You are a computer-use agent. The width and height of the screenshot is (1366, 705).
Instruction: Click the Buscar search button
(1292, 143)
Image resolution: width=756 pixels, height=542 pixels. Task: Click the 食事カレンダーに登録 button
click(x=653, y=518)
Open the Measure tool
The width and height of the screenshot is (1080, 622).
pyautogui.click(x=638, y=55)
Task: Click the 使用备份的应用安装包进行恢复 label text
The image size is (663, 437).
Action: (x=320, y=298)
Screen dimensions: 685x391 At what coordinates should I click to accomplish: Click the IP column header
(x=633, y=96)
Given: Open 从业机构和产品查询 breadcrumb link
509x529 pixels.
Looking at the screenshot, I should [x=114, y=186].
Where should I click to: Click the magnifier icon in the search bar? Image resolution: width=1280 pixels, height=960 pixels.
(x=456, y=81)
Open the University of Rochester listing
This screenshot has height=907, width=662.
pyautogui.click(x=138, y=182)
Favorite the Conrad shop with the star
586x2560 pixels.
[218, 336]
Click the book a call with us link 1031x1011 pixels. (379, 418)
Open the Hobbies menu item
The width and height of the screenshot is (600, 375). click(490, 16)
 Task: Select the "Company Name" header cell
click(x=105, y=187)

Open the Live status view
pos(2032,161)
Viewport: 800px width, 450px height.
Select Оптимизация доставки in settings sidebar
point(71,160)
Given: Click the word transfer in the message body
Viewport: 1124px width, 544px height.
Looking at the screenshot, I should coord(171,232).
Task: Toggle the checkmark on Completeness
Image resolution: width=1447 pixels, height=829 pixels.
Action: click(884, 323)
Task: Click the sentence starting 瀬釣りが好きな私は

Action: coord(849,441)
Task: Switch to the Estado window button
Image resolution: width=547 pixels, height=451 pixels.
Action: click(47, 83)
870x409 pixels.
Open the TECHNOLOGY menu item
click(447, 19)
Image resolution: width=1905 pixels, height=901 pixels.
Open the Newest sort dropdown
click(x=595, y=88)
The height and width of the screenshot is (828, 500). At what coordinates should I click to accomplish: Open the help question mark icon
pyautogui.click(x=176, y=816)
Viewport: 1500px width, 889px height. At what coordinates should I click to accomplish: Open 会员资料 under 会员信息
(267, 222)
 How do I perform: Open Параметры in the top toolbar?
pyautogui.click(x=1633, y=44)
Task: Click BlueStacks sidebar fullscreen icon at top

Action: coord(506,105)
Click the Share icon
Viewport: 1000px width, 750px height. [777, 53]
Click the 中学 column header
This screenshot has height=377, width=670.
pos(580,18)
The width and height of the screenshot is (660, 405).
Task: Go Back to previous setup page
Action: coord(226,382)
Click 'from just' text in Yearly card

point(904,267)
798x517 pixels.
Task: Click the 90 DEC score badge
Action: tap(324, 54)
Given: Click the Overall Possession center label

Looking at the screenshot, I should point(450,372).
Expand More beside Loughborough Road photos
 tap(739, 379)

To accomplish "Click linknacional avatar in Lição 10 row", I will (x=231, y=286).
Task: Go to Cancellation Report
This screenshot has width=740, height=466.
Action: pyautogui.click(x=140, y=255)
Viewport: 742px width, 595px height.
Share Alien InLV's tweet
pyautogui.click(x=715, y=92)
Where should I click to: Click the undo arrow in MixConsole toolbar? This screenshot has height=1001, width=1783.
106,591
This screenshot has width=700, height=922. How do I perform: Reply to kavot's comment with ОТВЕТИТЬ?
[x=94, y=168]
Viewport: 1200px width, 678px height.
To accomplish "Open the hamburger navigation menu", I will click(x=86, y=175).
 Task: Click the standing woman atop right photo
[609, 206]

###

> What you are asked to do: Copy word for word the stretch of entries above from the line that has "Viewport: 800px width, 450px height." through the line that has "Click the 中学 column header", both ends included, and nothing outside it.

> Answer to this exercise:
Viewport: 800px width, 450px height.
Select Оптимизация доставки in settings sidebar
point(71,160)
Given: Click the word transfer in the message body
Viewport: 1124px width, 544px height.
Looking at the screenshot, I should coord(171,232).
Task: Toggle the checkmark on Completeness
Image resolution: width=1447 pixels, height=829 pixels.
Action: click(884, 323)
Task: Click the sentence starting 瀬釣りが好きな私は

Action: coord(849,441)
Task: Switch to the Estado window button
Image resolution: width=547 pixels, height=451 pixels.
Action: click(47, 83)
870x409 pixels.
Open the TECHNOLOGY menu item
click(447, 19)
Image resolution: width=1905 pixels, height=901 pixels.
Open the Newest sort dropdown
click(x=595, y=88)
The height and width of the screenshot is (828, 500). At what coordinates should I click to accomplish: Open the help question mark icon
pyautogui.click(x=176, y=816)
Viewport: 1500px width, 889px height. At what coordinates should I click to accomplish: Open 会员资料 under 会员信息
(267, 222)
 How do I perform: Open Параметры in the top toolbar?
pyautogui.click(x=1633, y=44)
Task: Click BlueStacks sidebar fullscreen icon at top

Action: coord(506,105)
Click the Share icon
Viewport: 1000px width, 750px height. [777, 53]
Click the 中学 column header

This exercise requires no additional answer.